Après que le Duc de Medina-Celi eut représenté les Griefs des Grands & ceux de la Nation, Mr Amelot répondit, que le roi son maître lui avoit donné pouvoir d’assurer Leurs Excellences, que Sa Majesté remediroit [sic] au désordre qu’il y avoit à craindre : qu’Elle s’en raporteroit entièrement à Leurs Grandesses ; et qu’Elles donneroit, & à leurs Excellences & à la Nation, toute la satisfaction possible.

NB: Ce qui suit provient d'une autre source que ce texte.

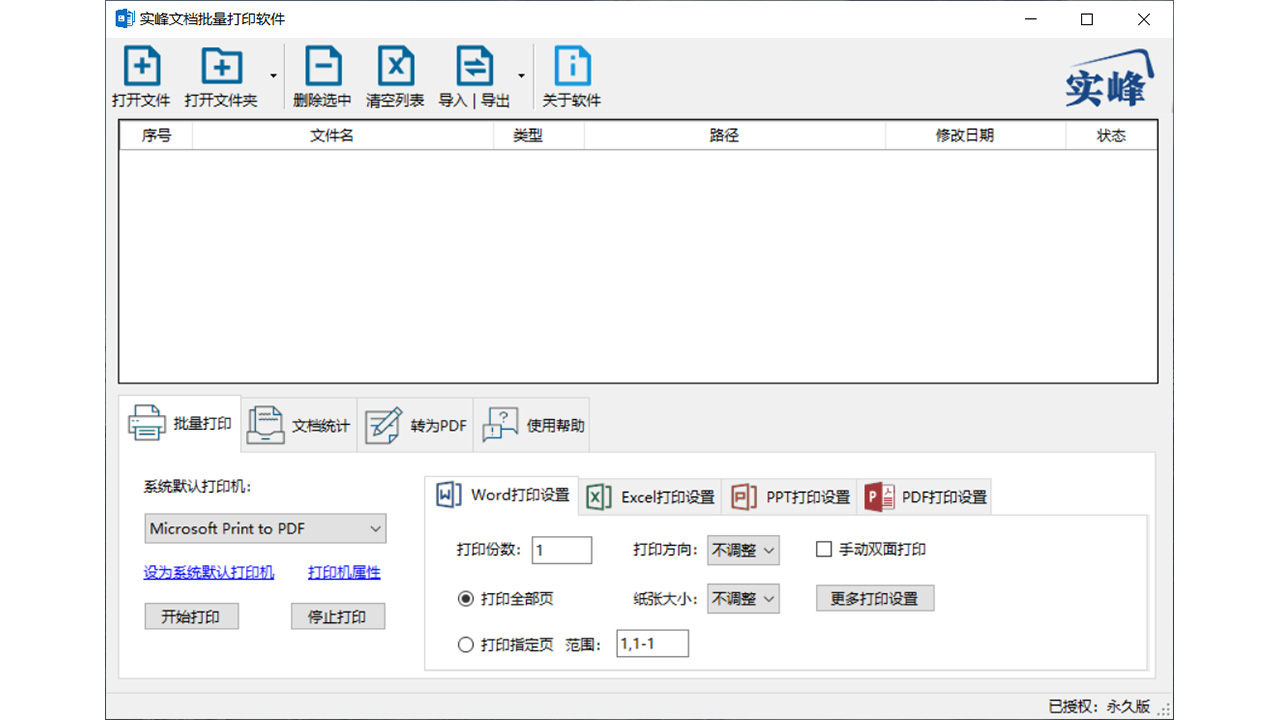Viewport: 1280px width, 720px height.
Task: Choose 打印指定页 to print specific pages
Action: pyautogui.click(x=465, y=644)
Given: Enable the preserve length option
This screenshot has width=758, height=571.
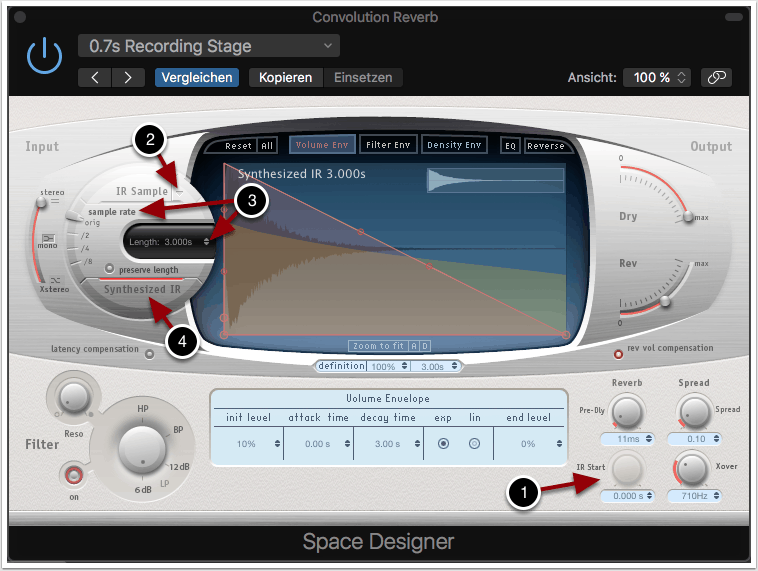Looking at the screenshot, I should 110,270.
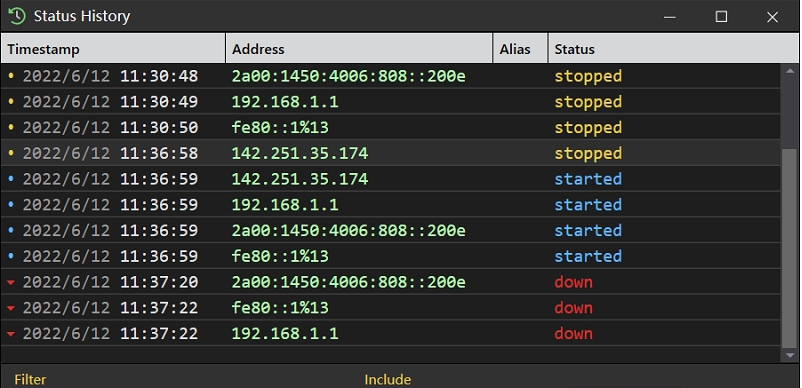The width and height of the screenshot is (802, 388).
Task: Click the Filter label
Action: (x=30, y=380)
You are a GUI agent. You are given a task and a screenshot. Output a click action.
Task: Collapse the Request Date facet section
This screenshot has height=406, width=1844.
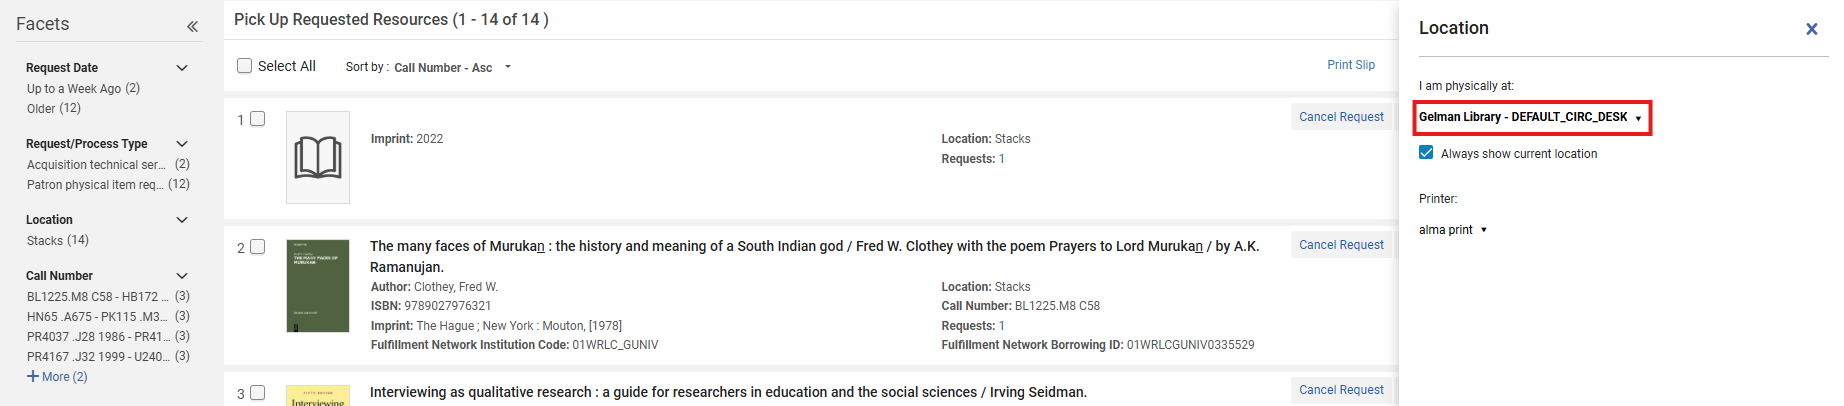pyautogui.click(x=182, y=68)
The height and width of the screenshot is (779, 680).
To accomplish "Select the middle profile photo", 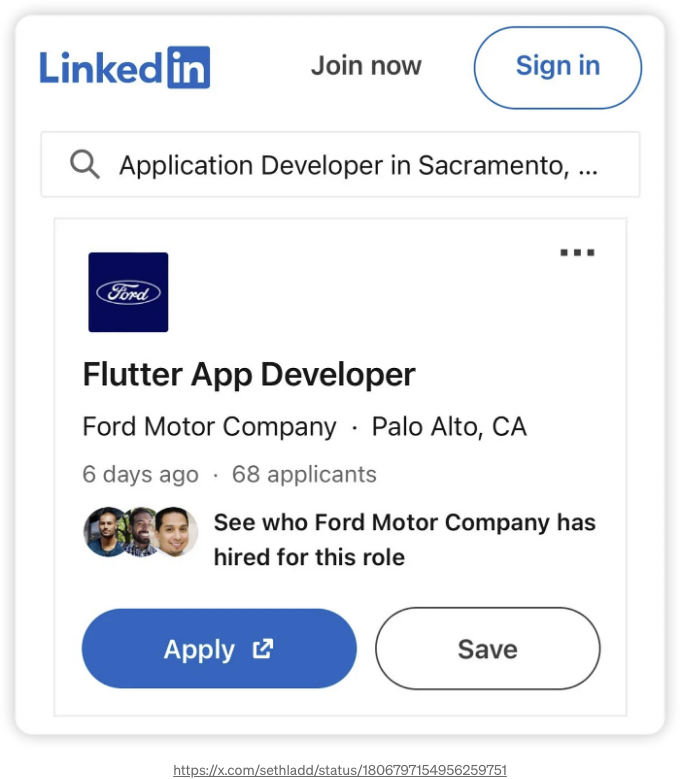I will point(141,532).
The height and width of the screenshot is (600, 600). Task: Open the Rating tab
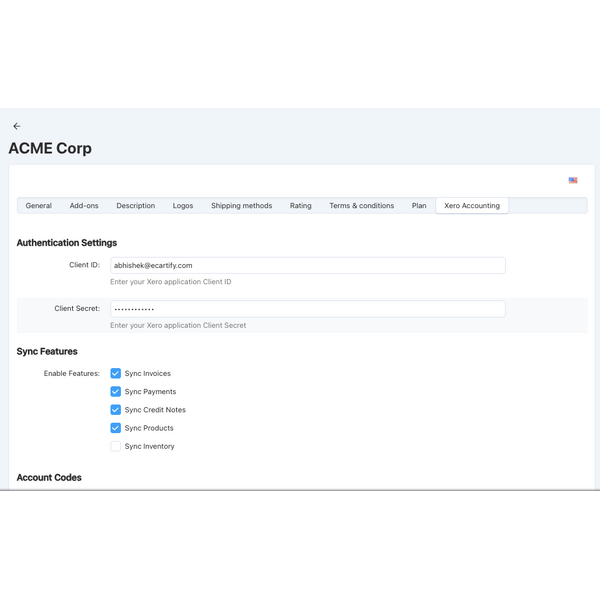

Sur ces assurances, le Duc de Medina Celi répliqua au nom de l’Assemblée, que le Roi d’Espagne pouvoit compter, qu’ils sacrifieroient leurs vies & leurs biens pour le maintenir : qu’ils entretiendroient 40. mille hommes à leurs dépens, sans en diminuer ses revenus : qu’il pouvoit en toute sureté revenir à Madrid, & que S. M. Catholique connoîtroit leur fidélité : ensuite parlant à l’Assemblée, il dit, que s’il y avoit dans le parti de l’Archiduc, ils pouvoeint se retirer : qu’on leur feroit tenir leurs revenus où ils iroient ; mais qu’après cette déclaration, s’il y en avoit quelques uns qui trahissent le Prince & la Nation, ils pouvoeint compter que leurs têtes seroient portées sur un échafaut, & leurs biens confisquez : à quoi il ajouta parlant de lui-même, que si on découvroit quelque chose dans sa conduite qui fût contre l’intérêt de son Prince, il consentoit qu’on le fit servir d’exemple. Après quoi il finit, en disant, Vive Philippe V notre légitime Souverain ; ce qui fut applaudi de toute l’Assemblée.
Ce discours de Mr Amelot, dont les copies sont répanduës dans le public, donne lieu ici à plusieurs reflexions, parce qu’on n’avoit pas crû jusqu’à présent, que les affaires de la Monarchie d’Espagne fussent réduites à une telle extrémité ; et quoique la réponse qu’on dit avoir été faite par le Duc de Medina Cela, semble devoir rétablir les espérances, chacun néanmoin ne paroit pas également persuadé, que tout ce qui s’est passé dans cette Assemblée ait été rendu public ; de sorte qu’on est fort attentif aux suites qu’aura une démarche de cette conséquence. Quelques lettres particulières d’Espagne disent que l’Armée portugaise a repris sa marche du côté de Madrid, & que la Ville de Salamanque ouvrit ses portes aux ennemis le 6 de ce mois.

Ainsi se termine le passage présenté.